THE HELLBINDERS. Embassy Pictures, US, 1967. Originally released in Italy as I crudeli (“The Cruel Ones”). Joseph Cotten, Norma Bengell, Julián Mateos, Gino Pernice, Ángel Aranda, Claudio Gora, María Martín. Director: Sergio Corbucci.

   In some ways, The Hellbenders is a typical Spaghetti western. There’s an antihero, loads of action, violence, betrayal, and vengeance. In other ways, however, there’s something unique about this Sergio Corbucci directed feature. Even if the film doesn’t wear its politics on its sleeve, there is undoubtedly an ideology embedded in the feature that makes it a more compelling watch than it deserves to be.

   Namely, that the world is a cruel and brutish place where exploitation and violence are more common than not. Although somewhat nihilistic in its approach, the movie does leave open the promise for a brighter future. Another aspect that makes this particular Italian western different is that the leading actor in question here is not a somewhat youthful actor like Clint Eastwood or Mark Damon; rather, it’s Joseph Cotton during the latter part of his career.

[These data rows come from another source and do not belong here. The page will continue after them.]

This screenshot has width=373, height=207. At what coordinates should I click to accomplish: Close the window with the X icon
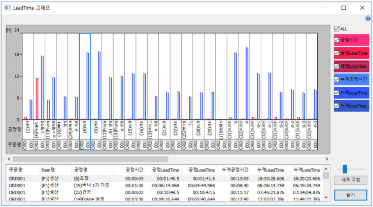point(362,8)
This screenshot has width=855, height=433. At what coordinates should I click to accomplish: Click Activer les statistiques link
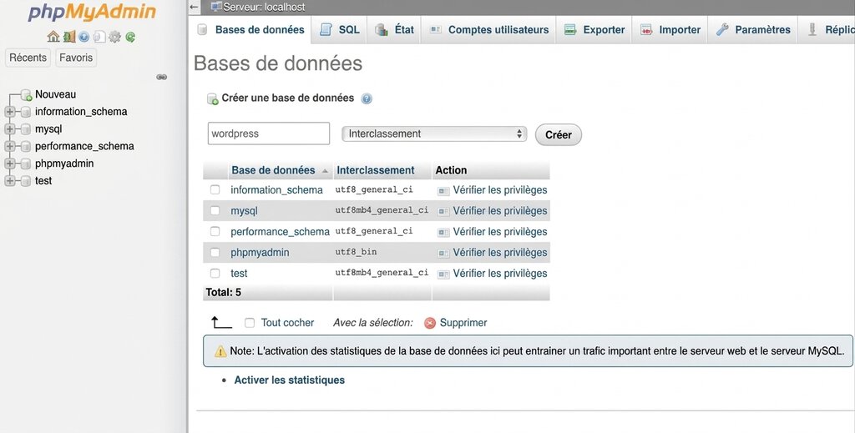[289, 380]
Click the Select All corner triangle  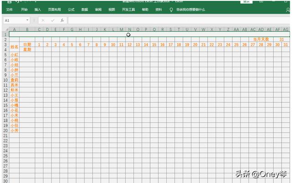click(x=5, y=29)
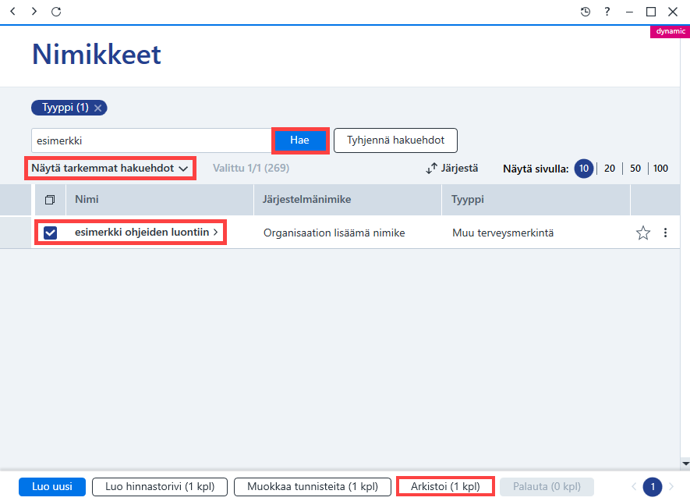The height and width of the screenshot is (501, 690).
Task: Go back with the left arrow icon
Action: tap(12, 12)
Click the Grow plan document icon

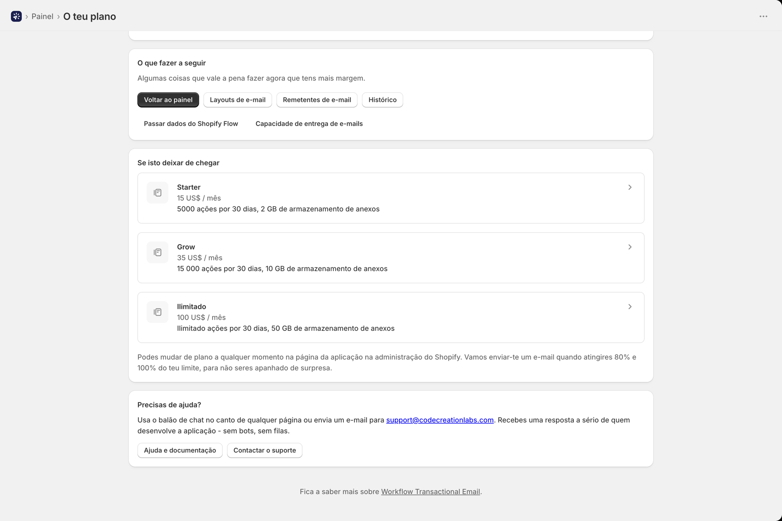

   Cotton portrays Colonel Jonas, a Confederate officer embittered by his side’s devastating loss in the Civil War. Determined that the South shall rise again, he enlists his three sons in a scheme to steal Union cash which he plans to use to finance a new war effort.

   The problem is that his plan depends on having a woman involved in the operation. That’s when he has his son Ben (Julián Mateos – who incidentally looks quite a bit like James Stacy) cajole a saloon girl into playing the part of an officer’s widow to fool the Union Army troops in the area. You see, they will be transporting the loot in a coffin, nominally belonging to her supposed late husband.

   Various twists and turns ensue. Jonas and his boys are put through the ringer. They face off with Mexican bandits, the US Calvary, and Indians. But the final showdown isn’t solely between these Confederate diehards; it’s also between the men themselves.

   Lincoln said something about how a nation divided against itself cannot stand. Apparently, so too with a family. And in the final moments of the film, the absurdity and futility of the entire quest is laid bare for all to see.